### How to complete this task
Repeat exactly, and only, the lines of the entries below from the one with "Click the Weiter" through the one with "Open the AdventureWorks", both ends included.

•••

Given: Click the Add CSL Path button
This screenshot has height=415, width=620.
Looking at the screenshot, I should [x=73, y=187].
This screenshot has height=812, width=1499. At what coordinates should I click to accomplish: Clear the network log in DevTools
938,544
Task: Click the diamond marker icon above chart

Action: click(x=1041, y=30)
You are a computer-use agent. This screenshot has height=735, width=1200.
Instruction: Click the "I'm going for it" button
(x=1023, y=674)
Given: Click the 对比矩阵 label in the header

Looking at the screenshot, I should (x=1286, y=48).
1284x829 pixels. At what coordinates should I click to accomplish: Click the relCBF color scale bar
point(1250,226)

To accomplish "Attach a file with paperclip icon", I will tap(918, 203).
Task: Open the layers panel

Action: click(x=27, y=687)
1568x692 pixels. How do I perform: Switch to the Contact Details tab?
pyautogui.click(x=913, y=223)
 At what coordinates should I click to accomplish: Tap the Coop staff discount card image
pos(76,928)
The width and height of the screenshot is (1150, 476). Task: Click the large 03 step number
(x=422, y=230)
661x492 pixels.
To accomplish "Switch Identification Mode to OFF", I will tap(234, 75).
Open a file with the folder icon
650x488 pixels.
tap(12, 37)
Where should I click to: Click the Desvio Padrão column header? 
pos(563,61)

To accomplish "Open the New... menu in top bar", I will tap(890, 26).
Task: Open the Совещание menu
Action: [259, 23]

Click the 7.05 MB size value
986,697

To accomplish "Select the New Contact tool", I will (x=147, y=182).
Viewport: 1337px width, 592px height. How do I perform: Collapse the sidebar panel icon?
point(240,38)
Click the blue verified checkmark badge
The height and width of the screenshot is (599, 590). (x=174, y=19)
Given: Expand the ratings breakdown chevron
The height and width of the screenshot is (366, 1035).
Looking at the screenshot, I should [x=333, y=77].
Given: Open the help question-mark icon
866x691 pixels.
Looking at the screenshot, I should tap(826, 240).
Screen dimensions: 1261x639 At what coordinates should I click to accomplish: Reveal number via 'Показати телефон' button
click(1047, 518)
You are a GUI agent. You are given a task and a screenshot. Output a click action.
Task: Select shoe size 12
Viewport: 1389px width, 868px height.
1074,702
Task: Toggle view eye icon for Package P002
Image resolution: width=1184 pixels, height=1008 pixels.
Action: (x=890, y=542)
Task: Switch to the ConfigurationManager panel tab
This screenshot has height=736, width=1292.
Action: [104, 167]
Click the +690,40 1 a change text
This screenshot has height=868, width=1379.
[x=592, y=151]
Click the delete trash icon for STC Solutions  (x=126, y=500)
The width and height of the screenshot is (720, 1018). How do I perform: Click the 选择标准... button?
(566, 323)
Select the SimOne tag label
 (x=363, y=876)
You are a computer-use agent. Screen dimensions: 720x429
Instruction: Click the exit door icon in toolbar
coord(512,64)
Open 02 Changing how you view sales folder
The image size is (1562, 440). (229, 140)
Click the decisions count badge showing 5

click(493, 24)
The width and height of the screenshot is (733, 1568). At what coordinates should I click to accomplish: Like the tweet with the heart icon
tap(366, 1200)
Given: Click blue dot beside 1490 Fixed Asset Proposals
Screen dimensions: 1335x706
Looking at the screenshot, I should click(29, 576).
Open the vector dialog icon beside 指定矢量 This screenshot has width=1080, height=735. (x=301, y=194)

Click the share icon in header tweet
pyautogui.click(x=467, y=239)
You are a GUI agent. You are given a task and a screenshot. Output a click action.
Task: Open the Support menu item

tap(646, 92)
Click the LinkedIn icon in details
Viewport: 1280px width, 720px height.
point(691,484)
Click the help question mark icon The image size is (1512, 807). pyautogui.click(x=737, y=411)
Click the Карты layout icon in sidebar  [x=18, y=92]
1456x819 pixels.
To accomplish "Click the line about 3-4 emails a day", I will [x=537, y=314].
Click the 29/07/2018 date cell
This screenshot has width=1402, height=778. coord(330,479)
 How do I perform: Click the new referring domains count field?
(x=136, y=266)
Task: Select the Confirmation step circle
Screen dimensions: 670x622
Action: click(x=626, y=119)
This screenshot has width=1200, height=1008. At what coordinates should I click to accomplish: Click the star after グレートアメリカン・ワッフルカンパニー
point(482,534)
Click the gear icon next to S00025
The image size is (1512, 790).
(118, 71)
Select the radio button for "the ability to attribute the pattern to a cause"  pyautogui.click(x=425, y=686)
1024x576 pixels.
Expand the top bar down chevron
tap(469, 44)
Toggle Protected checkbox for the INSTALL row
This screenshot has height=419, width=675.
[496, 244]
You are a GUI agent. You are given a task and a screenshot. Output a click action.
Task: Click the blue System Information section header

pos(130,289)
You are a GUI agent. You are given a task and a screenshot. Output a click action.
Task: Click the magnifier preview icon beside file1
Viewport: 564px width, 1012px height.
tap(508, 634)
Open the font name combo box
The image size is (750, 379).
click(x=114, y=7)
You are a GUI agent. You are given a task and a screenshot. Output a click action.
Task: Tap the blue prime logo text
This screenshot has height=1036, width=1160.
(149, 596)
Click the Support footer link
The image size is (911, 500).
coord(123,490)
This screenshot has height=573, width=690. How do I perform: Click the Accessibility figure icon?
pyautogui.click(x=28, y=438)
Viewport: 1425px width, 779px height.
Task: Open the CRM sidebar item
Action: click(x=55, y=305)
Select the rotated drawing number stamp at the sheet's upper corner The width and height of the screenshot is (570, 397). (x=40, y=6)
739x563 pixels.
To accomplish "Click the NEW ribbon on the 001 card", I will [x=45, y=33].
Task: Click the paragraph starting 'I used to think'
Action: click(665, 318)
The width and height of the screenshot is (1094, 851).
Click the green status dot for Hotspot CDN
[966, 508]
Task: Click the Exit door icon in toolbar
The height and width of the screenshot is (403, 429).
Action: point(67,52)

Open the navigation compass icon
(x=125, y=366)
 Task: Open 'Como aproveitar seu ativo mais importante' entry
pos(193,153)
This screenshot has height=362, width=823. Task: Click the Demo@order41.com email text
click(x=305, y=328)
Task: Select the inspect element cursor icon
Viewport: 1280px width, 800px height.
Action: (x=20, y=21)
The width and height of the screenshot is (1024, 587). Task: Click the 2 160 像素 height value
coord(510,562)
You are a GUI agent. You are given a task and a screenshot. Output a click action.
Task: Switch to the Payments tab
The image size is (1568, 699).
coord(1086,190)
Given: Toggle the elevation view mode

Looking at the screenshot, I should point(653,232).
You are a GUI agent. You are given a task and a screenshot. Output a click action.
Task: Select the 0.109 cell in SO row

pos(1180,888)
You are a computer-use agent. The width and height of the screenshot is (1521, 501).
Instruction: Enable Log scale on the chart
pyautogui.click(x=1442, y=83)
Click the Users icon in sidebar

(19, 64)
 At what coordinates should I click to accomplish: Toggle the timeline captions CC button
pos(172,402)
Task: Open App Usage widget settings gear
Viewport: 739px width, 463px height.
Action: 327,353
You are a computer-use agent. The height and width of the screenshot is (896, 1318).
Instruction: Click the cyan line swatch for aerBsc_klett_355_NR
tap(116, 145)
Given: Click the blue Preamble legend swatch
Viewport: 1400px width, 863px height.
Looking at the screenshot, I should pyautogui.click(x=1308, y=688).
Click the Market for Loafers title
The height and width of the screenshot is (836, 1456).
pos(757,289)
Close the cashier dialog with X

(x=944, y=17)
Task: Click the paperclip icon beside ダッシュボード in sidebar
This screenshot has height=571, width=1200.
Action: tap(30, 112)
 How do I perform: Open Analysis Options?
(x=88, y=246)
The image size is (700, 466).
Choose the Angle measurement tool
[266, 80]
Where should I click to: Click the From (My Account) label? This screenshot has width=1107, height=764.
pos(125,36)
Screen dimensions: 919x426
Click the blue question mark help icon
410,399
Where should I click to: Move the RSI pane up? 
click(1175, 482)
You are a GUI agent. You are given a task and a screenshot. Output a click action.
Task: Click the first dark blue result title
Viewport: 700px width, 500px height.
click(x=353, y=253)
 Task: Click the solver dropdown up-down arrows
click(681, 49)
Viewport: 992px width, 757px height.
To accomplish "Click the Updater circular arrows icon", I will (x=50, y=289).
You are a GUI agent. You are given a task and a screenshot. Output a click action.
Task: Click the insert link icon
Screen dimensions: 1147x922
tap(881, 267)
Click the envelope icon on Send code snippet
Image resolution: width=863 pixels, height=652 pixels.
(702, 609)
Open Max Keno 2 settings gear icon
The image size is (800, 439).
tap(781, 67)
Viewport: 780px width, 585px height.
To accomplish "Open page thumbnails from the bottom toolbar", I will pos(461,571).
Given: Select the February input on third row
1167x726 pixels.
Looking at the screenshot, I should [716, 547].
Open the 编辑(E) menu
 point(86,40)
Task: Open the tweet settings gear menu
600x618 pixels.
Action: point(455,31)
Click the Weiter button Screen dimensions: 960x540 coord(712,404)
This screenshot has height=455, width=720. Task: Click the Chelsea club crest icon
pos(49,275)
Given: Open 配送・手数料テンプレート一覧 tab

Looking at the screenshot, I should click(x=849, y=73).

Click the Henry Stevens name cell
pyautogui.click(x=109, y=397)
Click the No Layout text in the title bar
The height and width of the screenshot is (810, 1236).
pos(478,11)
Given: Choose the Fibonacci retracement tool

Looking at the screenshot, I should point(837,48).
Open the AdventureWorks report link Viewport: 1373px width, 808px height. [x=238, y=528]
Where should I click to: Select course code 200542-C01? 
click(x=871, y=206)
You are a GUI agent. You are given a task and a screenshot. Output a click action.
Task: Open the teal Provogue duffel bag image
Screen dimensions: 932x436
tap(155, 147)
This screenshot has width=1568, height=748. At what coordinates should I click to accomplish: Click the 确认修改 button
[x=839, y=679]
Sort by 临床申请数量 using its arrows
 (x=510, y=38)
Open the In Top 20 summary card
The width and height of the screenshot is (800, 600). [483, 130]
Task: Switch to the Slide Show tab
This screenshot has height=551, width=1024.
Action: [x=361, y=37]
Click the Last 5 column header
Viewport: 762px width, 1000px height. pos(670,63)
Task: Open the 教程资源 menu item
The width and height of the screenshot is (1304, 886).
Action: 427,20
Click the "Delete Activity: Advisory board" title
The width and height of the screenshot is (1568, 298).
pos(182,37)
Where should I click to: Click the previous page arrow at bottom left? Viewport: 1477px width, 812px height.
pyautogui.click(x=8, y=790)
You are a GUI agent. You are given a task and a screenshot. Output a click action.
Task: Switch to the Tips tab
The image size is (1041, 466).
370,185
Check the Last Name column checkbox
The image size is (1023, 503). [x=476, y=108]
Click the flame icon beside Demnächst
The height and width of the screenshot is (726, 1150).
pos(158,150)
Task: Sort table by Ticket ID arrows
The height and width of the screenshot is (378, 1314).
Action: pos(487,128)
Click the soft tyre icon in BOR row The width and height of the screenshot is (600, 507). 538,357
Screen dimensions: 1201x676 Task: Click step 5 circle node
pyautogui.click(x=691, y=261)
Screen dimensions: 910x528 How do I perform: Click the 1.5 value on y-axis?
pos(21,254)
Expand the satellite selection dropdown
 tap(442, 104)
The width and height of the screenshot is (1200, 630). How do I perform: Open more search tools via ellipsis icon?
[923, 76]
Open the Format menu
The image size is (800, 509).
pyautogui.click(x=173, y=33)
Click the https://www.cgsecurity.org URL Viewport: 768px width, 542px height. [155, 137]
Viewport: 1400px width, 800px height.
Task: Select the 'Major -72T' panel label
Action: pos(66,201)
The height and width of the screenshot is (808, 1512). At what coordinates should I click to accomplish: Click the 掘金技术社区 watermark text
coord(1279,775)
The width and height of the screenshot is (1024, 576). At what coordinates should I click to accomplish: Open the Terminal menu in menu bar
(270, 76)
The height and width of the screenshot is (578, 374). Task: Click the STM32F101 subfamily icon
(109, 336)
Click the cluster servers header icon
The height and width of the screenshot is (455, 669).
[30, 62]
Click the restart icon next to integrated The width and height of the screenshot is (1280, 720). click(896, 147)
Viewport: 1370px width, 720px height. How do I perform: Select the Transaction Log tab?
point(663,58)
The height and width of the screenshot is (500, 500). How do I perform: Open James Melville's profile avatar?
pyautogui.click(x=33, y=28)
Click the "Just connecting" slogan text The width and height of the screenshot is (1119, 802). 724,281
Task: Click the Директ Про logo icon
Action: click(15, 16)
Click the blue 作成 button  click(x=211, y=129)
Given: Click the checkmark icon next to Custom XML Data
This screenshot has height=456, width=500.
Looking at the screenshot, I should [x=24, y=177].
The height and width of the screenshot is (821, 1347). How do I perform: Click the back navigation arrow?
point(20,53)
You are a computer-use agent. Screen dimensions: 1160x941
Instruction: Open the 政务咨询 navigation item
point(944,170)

•••

### Finished task
Click the Weiter button Screen dimensions: 960x540 coord(712,404)
This screenshot has height=455, width=720. Task: Click the Chelsea club crest icon
pos(49,275)
Given: Open 配送・手数料テンプレート一覧 tab

Looking at the screenshot, I should click(x=849, y=73).

Click the Henry Stevens name cell
pyautogui.click(x=109, y=397)
Click the No Layout text in the title bar
The height and width of the screenshot is (810, 1236).
pos(478,11)
Given: Choose the Fibonacci retracement tool

Looking at the screenshot, I should point(837,48).
Open the AdventureWorks report link Viewport: 1373px width, 808px height. [x=238, y=528]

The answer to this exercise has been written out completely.